Shannon Capacity is calculated as:

C=B*log2(1+SNR)

or

C=B*log2(1+P/(B*No))

Now if the bandwidth ‘B’ is divided into 10 equal blocks then the transmit power ‘P’ for each block would also be divided by 10 to keep the total transmit power for the entire band to be constant. This means that the factor P/(B*No) remains constant. So the total capacity for the 10 blocks would be calculated as:

C=10*(B/10)*log2(1+P/(B*No))

So the Shannon Capacity for the entire band remains the same.

PS: The reason for the narrower channels is that for a narrow channel the channel appears relatively flat in the frequency domain and the process of equilization is thus simplified (a simple multiplication/division would do).

Note: ‘No’ is the Noise Power Spectral Density and ‘B*No’ is the Noise Power.

#### Author: John (YA)

John has over 15 years of Research and Development experience in the field of Wireless Communications.

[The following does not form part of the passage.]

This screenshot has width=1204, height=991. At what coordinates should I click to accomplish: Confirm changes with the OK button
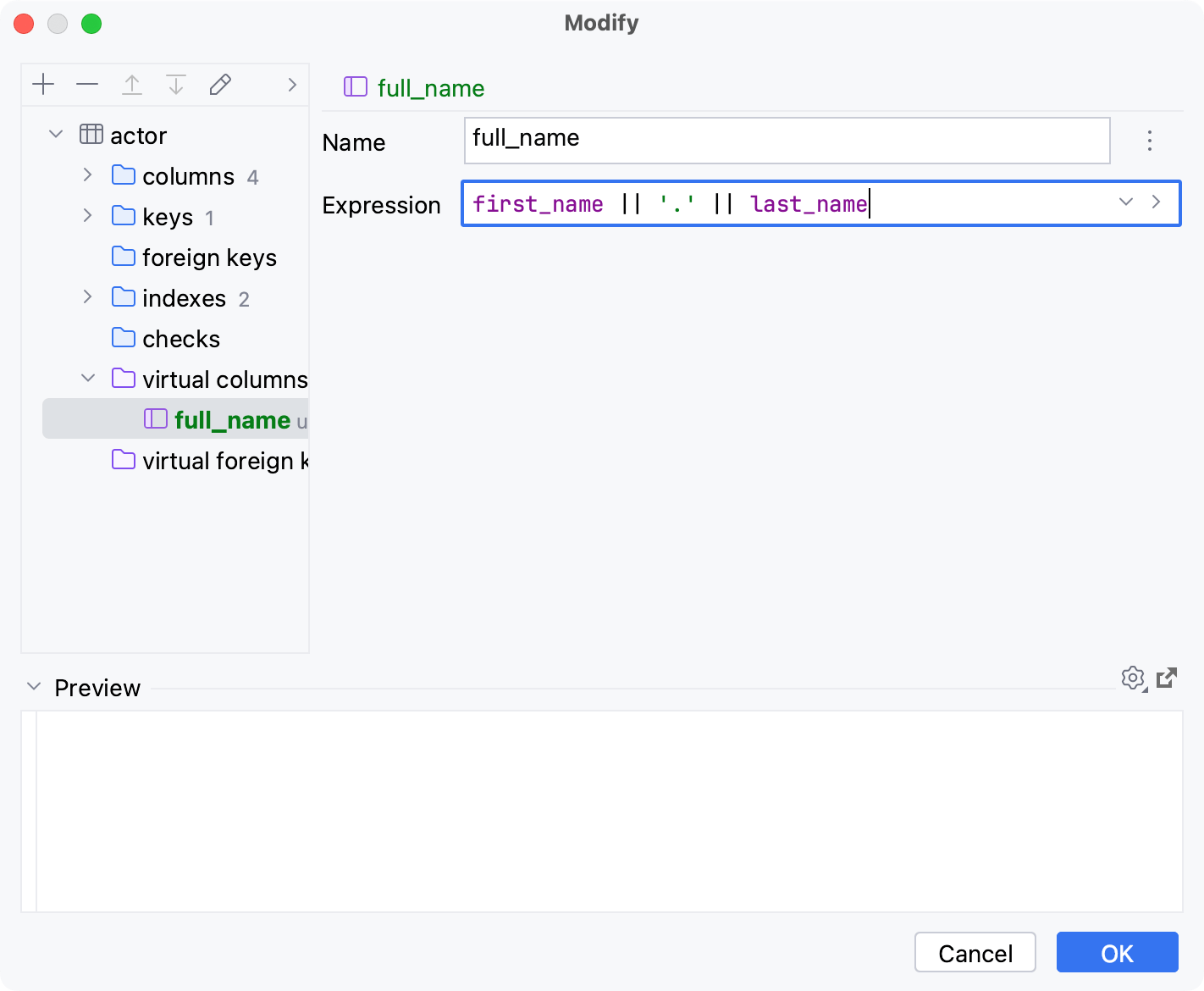[x=1117, y=952]
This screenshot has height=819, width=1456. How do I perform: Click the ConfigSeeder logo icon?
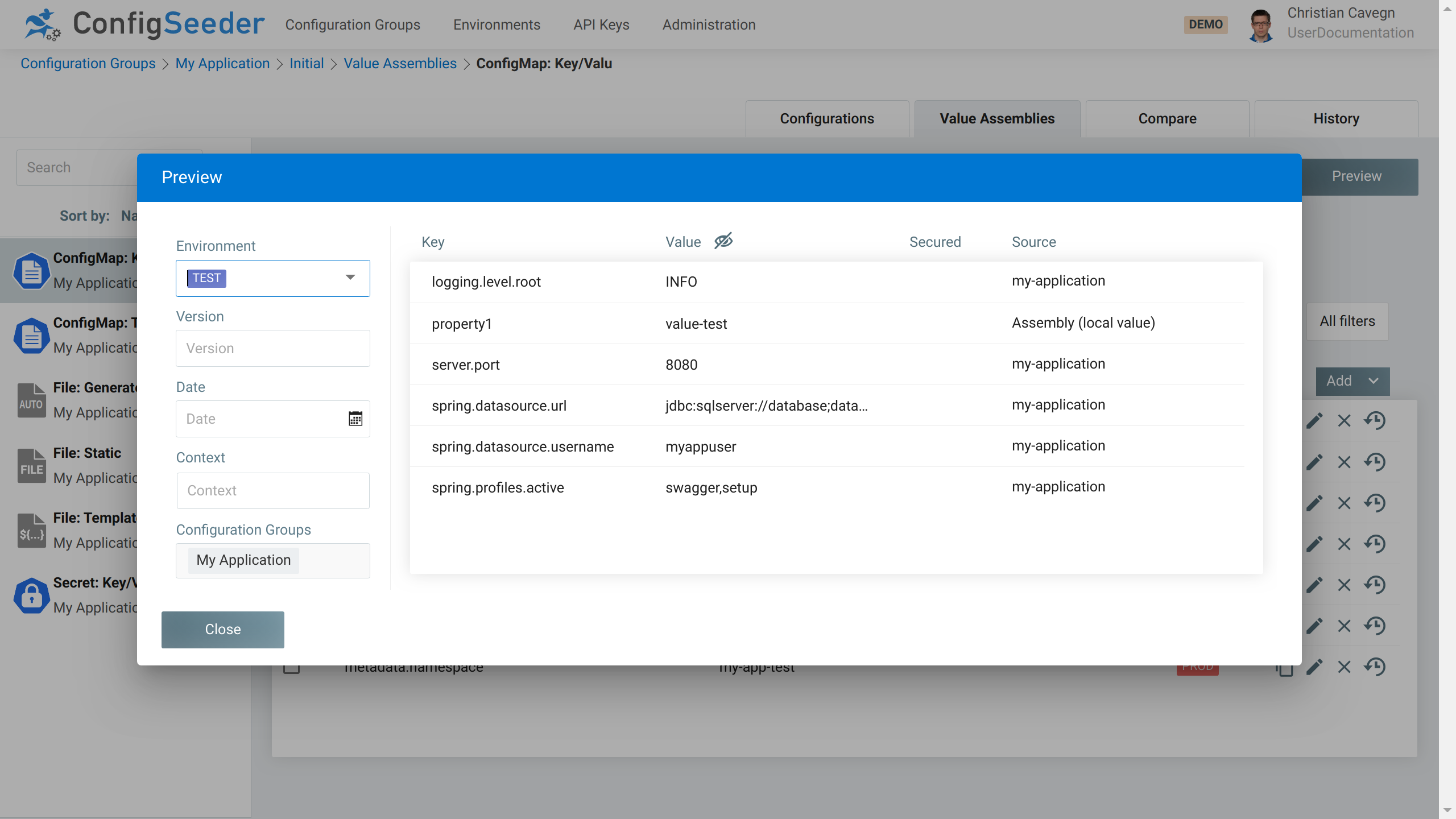43,24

He has worked for a number of companies around the world including Qualcomm Inc. USA. He has an MS in Electrical Engineering from Virginia Tech USA and has published his work in international journals and conferences.

But when we talk about individual channel then our capacity will increase……..as bandwidth decreases. Its live example is LTE-Advance.

Vikram,

Can you please elaborate.

John

(Please ignore the 1st comment)

Thanks for the Info,

So what if I have to calculate the capacity for 5 users of a femtocell. I am dividing the bandwidth B by 5 among the 5 user. Say the TX power of is 15dbm (30mW), do I have to divide it by 5, which is 7.78dbm (6mW) for each user? And I have to calculate the pathloss and SINR using 7.78 dbm??

Yes the power is divided by 5 (on linear scale). But the AWGN Power is also divided by 5, since Noise Power is Power Spectral Density into Bandwidth. So the SNR remains the same. You may want to take a closer look at what happens to the SINR…

Thanks for the Info,

So what if I am calculating a coverage of femtocell for 5 users. I am diving the bandwidth B by 5. Say the tx power of is 15dbm, do I have to divide it by 5, which is 3 dbm for each user? And I have to calculate the pathloss and SINR using 3dbm??